3. Analysis of ash and air pollution control residues:
a. Incinerator bottom ash and residues collected from air pollution control equipment shall be collected separately in leak resistant containers with runoff controls to prevent releases from the ash storage. Incinerator bottom ash and air pollution control residues shall be stored separately until sample testing per subdivision 3 b of this subsection is performed and the waste streams are determined to be a solid waste.
b. Testing requirements:
(1) Representative samples consisting of 250 milliliters of each waste stream shall be collected once every eight hours of operation of a continuously fed incinerator and once every batch or 24 hours of operation of a batch fed incinerator. Samples shall be collected during each 1,000 hours of operation or quarterly, whichever is more often, and samples shall be thoroughly mixed and seven random portions of equal volume shall be composited into one sample for laboratory analysis. This sample shall be tested in accordance with the methods established by the Virginia Hazardous Waste Management Regulations (9VAC20-60) for determining if a solid waste is a hazardous waste.
(2) In addition to subdivision 3 b (1) of this subsection, composite samples of incinerator bottom ash shall be tested for total organic content.
c. If ash or air pollution control residues are found to be hazardous waste (based on a sample and a confirmation sample) the waste ash shall be managed of as a hazardous waste in accord with the Virginia Hazardous Waste Management Regulations (9VAC20-60). The operator shall notify the department within 24 hours. No later than 15 calendar days following, the permittee shall submit a plan for treating and disposing of the waste on hand at the facility and all unsatisfactorily treated waste that has left the facility. The permittee shall include with the plan a description of the corrective actions to be taken to prevent further unsatisfactory performance. No ash or air pollution control residues subsequently generated from the incinerator waste stream found to be hazardous waste shall be sent to a nonhazardous solid waste management facility in the Commonwealth unless written approval of the director is obtained in accordance with Solid Waste Management Regulations (9VAC20-81).
d. If ash or air pollution control residues are found not to be hazardous waste by analysis, they may be disposed of in a solid waste landfill that is permitted to receive municipal solid waste or incinerator ash, provided the disposal is in accordance with the Solid Waste Management Regulations (9VAC20-81).
e.
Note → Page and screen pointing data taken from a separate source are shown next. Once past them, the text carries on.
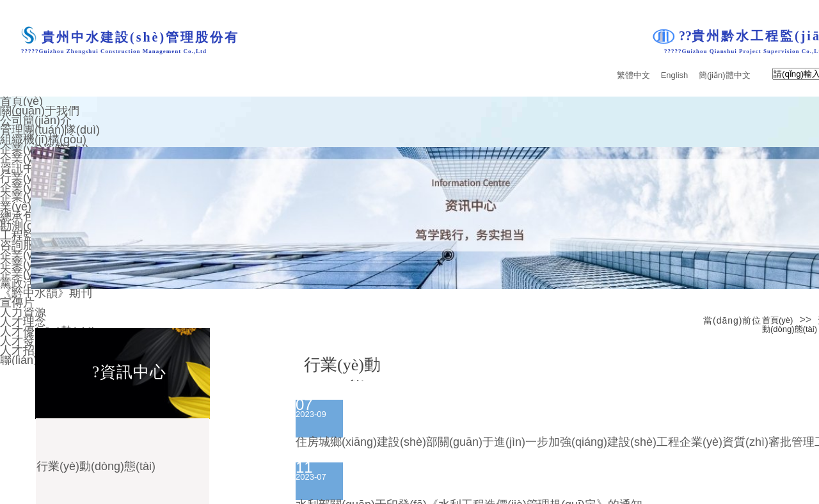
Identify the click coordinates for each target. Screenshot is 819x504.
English (674, 75)
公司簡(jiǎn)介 (36, 120)
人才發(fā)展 (31, 341)
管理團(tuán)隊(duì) (50, 130)
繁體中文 (633, 75)
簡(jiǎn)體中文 (724, 75)
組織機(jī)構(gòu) (43, 139)
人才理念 (23, 322)
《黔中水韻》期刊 (46, 293)
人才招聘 (23, 350)
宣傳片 (17, 303)
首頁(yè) (777, 320)
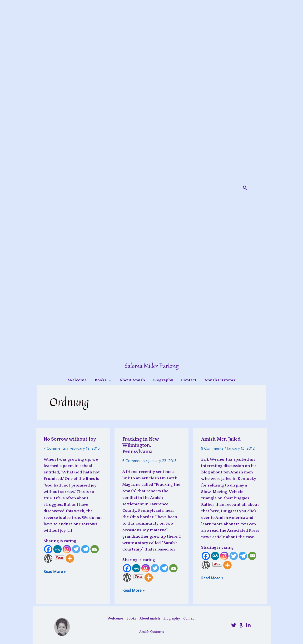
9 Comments (212, 448)
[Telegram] (85, 549)
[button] (245, 188)
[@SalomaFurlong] (234, 625)
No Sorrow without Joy (70, 439)
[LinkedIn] (248, 625)
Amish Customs (152, 632)
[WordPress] (48, 558)
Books (131, 618)
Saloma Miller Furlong (151, 366)
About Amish (150, 618)
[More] (70, 558)
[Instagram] (67, 549)
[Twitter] (76, 549)
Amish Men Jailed (221, 439)
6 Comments (133, 461)
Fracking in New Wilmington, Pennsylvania (141, 445)
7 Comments (55, 448)
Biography (172, 618)
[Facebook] (48, 549)
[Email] (95, 549)
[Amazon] (241, 625)
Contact (189, 618)
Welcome (115, 618)
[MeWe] (57, 549)
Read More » (55, 572)
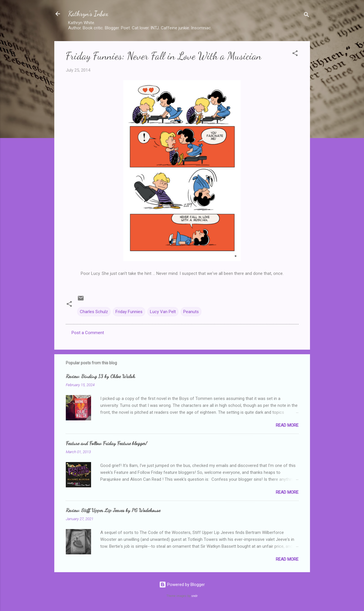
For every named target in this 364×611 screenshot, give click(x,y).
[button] (295, 54)
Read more (287, 425)
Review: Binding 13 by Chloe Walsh (100, 376)
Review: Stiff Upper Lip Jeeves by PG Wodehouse (113, 510)
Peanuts (191, 312)
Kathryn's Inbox (88, 14)
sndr (194, 596)
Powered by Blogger (182, 585)
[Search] (307, 16)
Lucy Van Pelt (163, 312)
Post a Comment (88, 333)
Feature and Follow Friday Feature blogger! (106, 443)
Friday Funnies (129, 312)
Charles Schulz (94, 312)
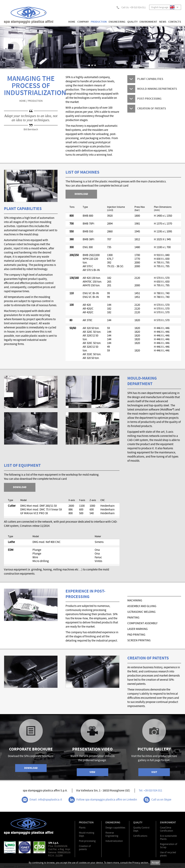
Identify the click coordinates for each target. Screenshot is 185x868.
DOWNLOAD (20, 487)
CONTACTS (175, 22)
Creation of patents (85, 848)
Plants (82, 828)
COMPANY (83, 22)
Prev (14, 48)
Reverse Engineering (112, 834)
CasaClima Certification (166, 829)
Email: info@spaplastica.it (42, 800)
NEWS (163, 22)
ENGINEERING (117, 22)
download (81, 194)
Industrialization (114, 841)
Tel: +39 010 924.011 (150, 790)
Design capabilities (115, 828)
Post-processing (87, 841)
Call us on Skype (157, 800)
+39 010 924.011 (137, 7)
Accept (155, 863)
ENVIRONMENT (148, 22)
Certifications (140, 836)
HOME (72, 22)
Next (171, 48)
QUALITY (132, 22)
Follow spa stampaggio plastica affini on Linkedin (102, 800)
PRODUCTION (99, 22)
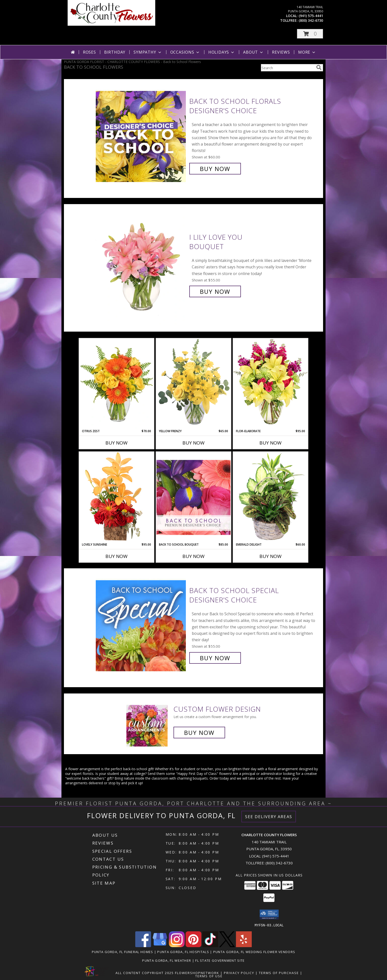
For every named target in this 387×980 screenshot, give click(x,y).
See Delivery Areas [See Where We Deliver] (269, 816)
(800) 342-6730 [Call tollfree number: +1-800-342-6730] (311, 20)
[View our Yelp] (244, 945)
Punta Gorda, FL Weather (167, 960)
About (253, 52)
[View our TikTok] (210, 945)
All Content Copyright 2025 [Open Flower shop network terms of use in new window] (144, 972)
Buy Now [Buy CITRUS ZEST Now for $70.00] (116, 442)
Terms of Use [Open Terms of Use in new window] (209, 976)
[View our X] (227, 945)
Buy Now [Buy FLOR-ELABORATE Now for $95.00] (270, 442)
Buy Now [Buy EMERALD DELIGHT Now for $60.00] (270, 556)
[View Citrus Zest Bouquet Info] (116, 383)
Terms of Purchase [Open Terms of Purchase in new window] (279, 972)
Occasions (185, 52)
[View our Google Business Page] (160, 945)
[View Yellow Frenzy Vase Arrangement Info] (194, 383)
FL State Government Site (220, 960)
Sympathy (148, 52)
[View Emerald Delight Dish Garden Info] (270, 497)
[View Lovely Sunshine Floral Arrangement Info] (116, 497)
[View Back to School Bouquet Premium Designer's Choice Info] (194, 497)
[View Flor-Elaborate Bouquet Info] (270, 383)
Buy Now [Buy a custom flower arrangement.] (199, 732)
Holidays (222, 52)
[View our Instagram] (177, 945)
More (307, 52)
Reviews (281, 52)
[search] (319, 67)
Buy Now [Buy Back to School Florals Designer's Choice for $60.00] (215, 169)
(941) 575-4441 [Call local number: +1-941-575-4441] (311, 16)
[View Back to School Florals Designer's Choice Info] (141, 135)
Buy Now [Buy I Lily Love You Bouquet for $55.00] (215, 291)
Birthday (115, 52)
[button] (310, 33)
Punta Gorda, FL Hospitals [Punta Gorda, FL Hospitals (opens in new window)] (183, 951)
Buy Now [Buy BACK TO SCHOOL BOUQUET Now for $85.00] (194, 556)
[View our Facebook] (143, 945)
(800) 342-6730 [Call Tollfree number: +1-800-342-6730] (279, 863)
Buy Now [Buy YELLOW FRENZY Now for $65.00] (194, 442)
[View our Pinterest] (194, 945)
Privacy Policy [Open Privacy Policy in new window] (239, 972)
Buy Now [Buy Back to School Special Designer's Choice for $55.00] (215, 658)
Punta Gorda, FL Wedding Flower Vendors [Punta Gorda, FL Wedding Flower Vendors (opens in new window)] (254, 951)
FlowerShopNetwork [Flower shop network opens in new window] (197, 972)
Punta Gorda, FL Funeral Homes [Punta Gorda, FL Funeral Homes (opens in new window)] (122, 951)
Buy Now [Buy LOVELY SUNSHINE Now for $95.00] (116, 556)
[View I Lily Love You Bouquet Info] (141, 264)
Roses (89, 52)
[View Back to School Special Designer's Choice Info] (141, 624)
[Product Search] (287, 68)
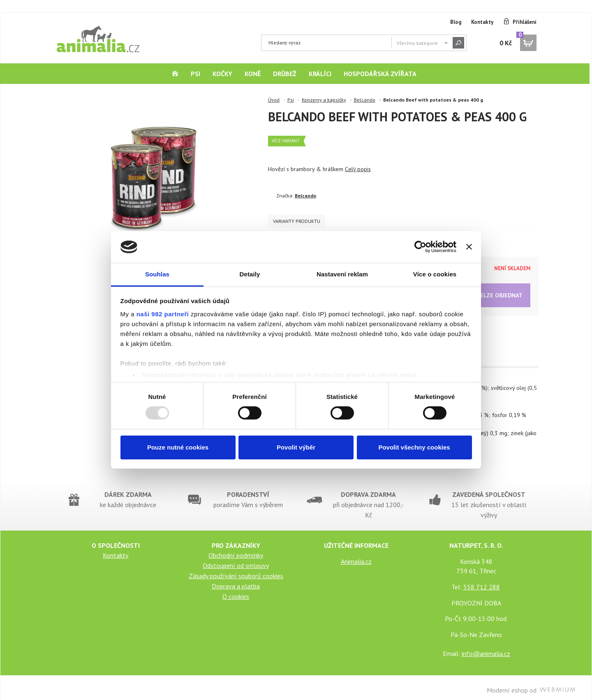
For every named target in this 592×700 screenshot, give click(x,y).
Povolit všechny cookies (414, 447)
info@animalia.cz (486, 648)
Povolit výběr (296, 447)
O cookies (236, 591)
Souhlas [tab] (157, 274)
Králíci (320, 74)
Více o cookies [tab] (435, 274)
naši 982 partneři (163, 314)
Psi (195, 74)
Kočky (222, 74)
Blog (456, 22)
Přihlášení (525, 22)
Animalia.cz (356, 556)
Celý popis (358, 169)
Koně (252, 74)
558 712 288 (481, 582)
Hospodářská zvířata (380, 74)
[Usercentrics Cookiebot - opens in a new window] (420, 247)
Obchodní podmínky (236, 550)
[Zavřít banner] (469, 247)
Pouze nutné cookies (178, 447)
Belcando (365, 100)
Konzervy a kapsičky (324, 100)
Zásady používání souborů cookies (236, 570)
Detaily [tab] (250, 274)
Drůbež (284, 74)
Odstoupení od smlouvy (236, 560)
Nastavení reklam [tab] (342, 274)
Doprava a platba (236, 581)
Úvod (274, 100)
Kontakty (482, 22)
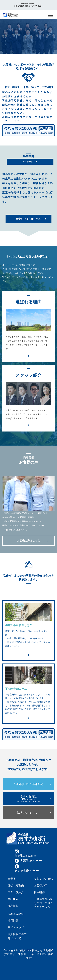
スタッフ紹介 (15, 892)
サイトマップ (15, 928)
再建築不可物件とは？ (18, 625)
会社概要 (13, 899)
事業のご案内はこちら (28, 219)
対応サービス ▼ (30, 162)
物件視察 (39, 892)
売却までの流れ (43, 879)
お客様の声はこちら (28, 541)
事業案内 (13, 879)
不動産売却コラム (16, 689)
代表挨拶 (13, 906)
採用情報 (13, 921)
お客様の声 (40, 886)
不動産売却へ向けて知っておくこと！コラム (43, 903)
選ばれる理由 (15, 886)
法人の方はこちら (28, 813)
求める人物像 (15, 914)
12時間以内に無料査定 (28, 784)
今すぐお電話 (28, 799)
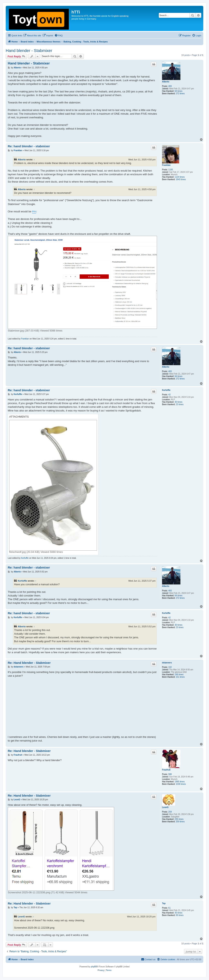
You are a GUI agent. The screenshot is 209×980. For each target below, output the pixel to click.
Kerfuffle (166, 390)
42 (169, 395)
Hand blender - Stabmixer (29, 51)
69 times (180, 915)
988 (170, 774)
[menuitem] (32, 35)
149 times (179, 675)
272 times (180, 94)
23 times (180, 404)
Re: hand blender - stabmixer (29, 146)
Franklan (166, 165)
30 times (179, 402)
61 (169, 908)
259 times (180, 822)
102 (170, 667)
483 (170, 86)
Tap (164, 904)
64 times (179, 91)
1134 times (180, 177)
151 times (180, 677)
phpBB (94, 967)
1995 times (180, 781)
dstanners (167, 663)
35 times (179, 913)
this (34, 212)
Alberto (166, 82)
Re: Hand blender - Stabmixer (29, 662)
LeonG (165, 807)
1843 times (181, 180)
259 (170, 812)
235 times (179, 819)
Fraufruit (166, 770)
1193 (171, 170)
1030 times (181, 784)
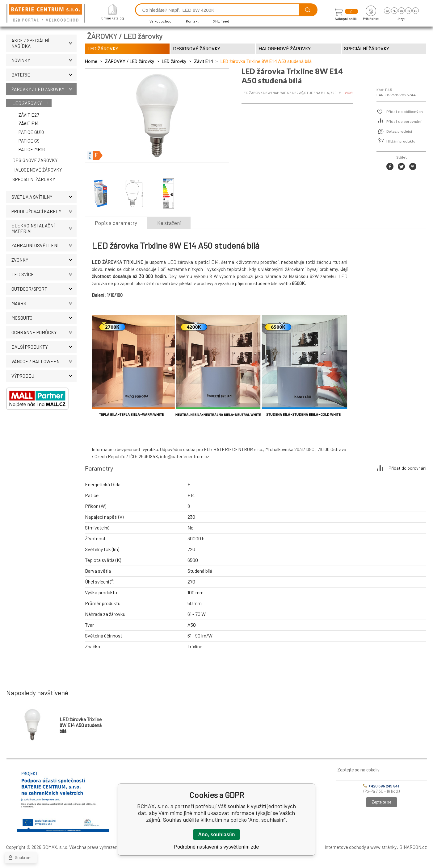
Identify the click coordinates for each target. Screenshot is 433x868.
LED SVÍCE (44, 274)
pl (394, 11)
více (349, 92)
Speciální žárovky (34, 179)
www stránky (383, 847)
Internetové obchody (345, 847)
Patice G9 (29, 141)
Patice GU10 (31, 132)
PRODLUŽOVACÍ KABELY (44, 211)
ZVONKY (44, 260)
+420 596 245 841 (381, 786)
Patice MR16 (32, 149)
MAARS (44, 303)
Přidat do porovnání (404, 121)
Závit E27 (29, 115)
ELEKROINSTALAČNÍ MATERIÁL (44, 228)
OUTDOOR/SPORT (44, 289)
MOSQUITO (44, 318)
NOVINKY (44, 60)
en (415, 11)
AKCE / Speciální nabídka (44, 43)
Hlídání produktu (401, 141)
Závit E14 (28, 123)
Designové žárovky (35, 160)
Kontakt (192, 21)
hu (408, 11)
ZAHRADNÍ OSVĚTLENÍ (44, 245)
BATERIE (44, 74)
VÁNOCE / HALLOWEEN (44, 361)
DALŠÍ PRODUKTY (44, 347)
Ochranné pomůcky (44, 332)
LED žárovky (27, 103)
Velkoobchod (160, 21)
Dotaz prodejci (399, 131)
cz (387, 11)
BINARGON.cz (413, 847)
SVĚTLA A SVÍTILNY (44, 197)
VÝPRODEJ (44, 376)
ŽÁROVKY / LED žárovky (44, 89)
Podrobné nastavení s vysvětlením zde (216, 847)
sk (401, 11)
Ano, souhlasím (216, 834)
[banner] (47, 14)
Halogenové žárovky (37, 169)
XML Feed (221, 21)
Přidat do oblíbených (405, 112)
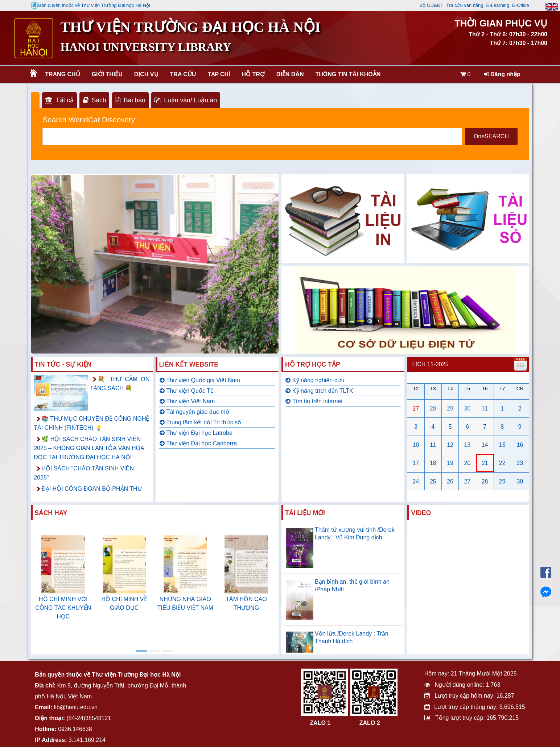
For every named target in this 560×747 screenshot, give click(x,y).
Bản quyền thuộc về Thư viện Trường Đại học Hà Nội (90, 5)
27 (416, 408)
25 (433, 481)
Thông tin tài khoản (348, 74)
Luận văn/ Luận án (185, 100)
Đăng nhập (502, 74)
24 (416, 481)
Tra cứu (183, 74)
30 (467, 408)
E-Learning (498, 5)
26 (450, 481)
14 (485, 445)
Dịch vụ (146, 74)
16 (520, 445)
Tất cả (59, 100)
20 (467, 463)
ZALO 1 (320, 723)
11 (433, 445)
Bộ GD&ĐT (431, 5)
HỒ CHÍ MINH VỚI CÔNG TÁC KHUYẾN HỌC (63, 608)
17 (416, 463)
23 (520, 463)
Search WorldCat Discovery (88, 119)
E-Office (520, 5)
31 (485, 408)
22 (502, 463)
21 (485, 463)
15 (502, 445)
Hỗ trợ (253, 74)
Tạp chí (219, 74)
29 (450, 408)
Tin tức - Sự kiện (63, 364)
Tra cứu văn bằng (465, 5)
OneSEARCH (491, 136)
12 (450, 445)
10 (416, 445)
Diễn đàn (290, 74)
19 (450, 463)
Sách (94, 100)
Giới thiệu (107, 74)
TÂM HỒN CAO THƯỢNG (246, 603)
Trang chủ (62, 74)
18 (433, 463)
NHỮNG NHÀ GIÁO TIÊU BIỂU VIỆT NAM (185, 603)
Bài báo (130, 100)
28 (433, 408)
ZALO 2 (370, 723)
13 (467, 445)
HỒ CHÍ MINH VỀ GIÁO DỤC (124, 603)
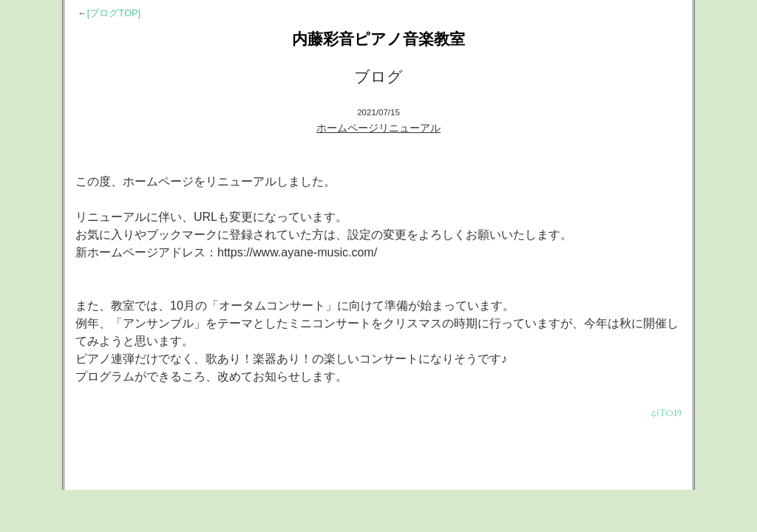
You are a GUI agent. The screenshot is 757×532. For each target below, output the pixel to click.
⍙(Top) (666, 413)
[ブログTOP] (114, 13)
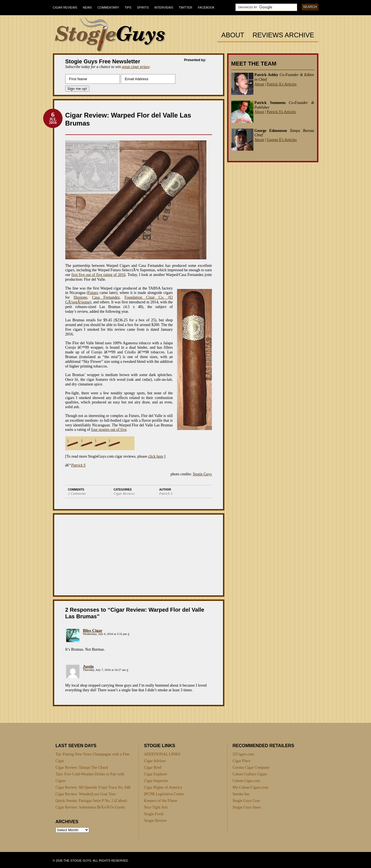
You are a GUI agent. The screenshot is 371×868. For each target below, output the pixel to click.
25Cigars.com (244, 754)
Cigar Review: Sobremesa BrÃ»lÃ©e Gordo (90, 807)
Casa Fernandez (106, 297)
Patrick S (78, 465)
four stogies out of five (109, 430)
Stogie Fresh (154, 814)
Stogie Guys (202, 474)
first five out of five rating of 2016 (98, 275)
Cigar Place (241, 761)
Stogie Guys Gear (247, 801)
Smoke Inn (241, 794)
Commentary (108, 7)
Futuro (93, 292)
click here (155, 456)
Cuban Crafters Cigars (250, 774)
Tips (128, 7)
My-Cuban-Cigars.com (251, 787)
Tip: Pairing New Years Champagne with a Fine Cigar (93, 757)
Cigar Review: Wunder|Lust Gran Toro (86, 794)
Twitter (186, 7)
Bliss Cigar (93, 630)
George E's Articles (282, 140)
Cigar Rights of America (163, 787)
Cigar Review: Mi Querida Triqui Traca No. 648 (93, 787)
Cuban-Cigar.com (246, 781)
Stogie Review (155, 820)
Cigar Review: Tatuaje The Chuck (82, 768)
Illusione (80, 297)
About (233, 35)
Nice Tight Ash (156, 807)
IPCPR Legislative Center (164, 794)
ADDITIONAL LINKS (162, 754)
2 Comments (77, 493)
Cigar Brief (153, 768)
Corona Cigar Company (251, 768)
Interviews (164, 7)
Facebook (206, 7)
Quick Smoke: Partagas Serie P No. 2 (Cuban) (91, 801)
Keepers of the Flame (161, 801)
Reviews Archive (283, 35)
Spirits (143, 7)
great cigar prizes (135, 67)
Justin (88, 666)
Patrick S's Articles (281, 112)
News (87, 7)
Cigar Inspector (156, 781)
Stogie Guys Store (247, 807)
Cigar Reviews (65, 7)
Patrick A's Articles (282, 84)
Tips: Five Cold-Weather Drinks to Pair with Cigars (90, 777)
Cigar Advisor (155, 761)
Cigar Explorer (155, 774)
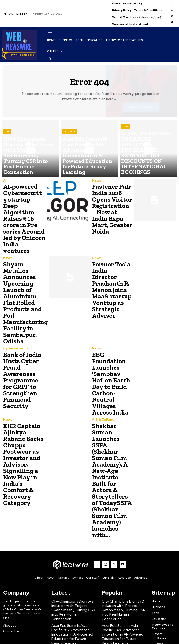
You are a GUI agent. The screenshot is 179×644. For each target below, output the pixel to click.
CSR (7, 156)
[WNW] (74, 472)
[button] (49, 59)
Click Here (68, 636)
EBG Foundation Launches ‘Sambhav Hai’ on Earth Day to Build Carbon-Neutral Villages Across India (112, 337)
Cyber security (14, 310)
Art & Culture (102, 366)
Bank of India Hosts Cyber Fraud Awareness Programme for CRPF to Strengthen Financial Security (22, 337)
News (126, 152)
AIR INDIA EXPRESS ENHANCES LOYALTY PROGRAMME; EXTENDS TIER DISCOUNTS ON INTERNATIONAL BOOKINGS (73, 549)
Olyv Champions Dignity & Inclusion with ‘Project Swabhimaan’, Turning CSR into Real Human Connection (72, 512)
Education (70, 156)
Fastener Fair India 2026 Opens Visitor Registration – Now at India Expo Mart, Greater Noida (110, 203)
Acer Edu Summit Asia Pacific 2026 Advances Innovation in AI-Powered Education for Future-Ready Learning (72, 530)
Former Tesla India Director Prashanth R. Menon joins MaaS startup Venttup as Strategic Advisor (110, 262)
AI (4, 181)
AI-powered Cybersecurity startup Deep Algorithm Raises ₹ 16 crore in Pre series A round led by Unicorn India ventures (23, 208)
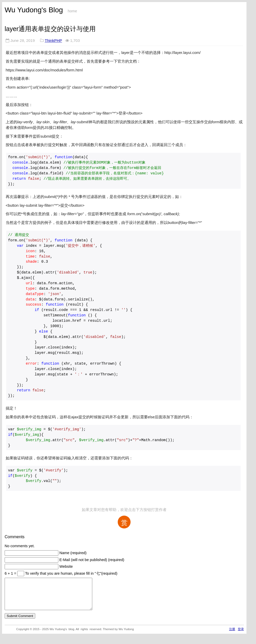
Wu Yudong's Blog (34, 10)
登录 (241, 635)
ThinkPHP (53, 40)
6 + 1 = (11, 573)
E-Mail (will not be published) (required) (92, 560)
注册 (232, 635)
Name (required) (73, 553)
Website (66, 566)
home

A log shall document the ash sampling, to include the date and time of each sample collected; the date, time, and identification number of each composite sample; and the results of the analyses, including laboratory identification. Results of analyses must be returned from the laboratory and recorded within four weeks following collection of the composite sample. The results and records described in this part shall be maintained for a period of three years, and shall be available for review.
I. Alternate treatment technologies as reviewed and approved by the department. All alternate treatment technologies approved by the director shall conform to the general treatment standards in subsection B of this section and any additional requirements the department imposes at the time of approval.
1. Any person who desires to use a chemical treatment technology per subsection F of this section or treatment technology, other than those described in subsections C, D, and E or subsections G and H of this section, shall petition the director for a review under 9VAC20-121-250.
2. If the director finds that the technology and application is in accordance with this part, the department may consider the facility for permitting.

9 Va. Admin. Code § 20-121-240

Derived from Virginia Register Volume 39, Issue 13, eff. 3/15/2023.

Statutory Authority: § 10.1-1402 of the Code of Virginia; 42 USC § 6941 et seq.; 40 CFR Part 257.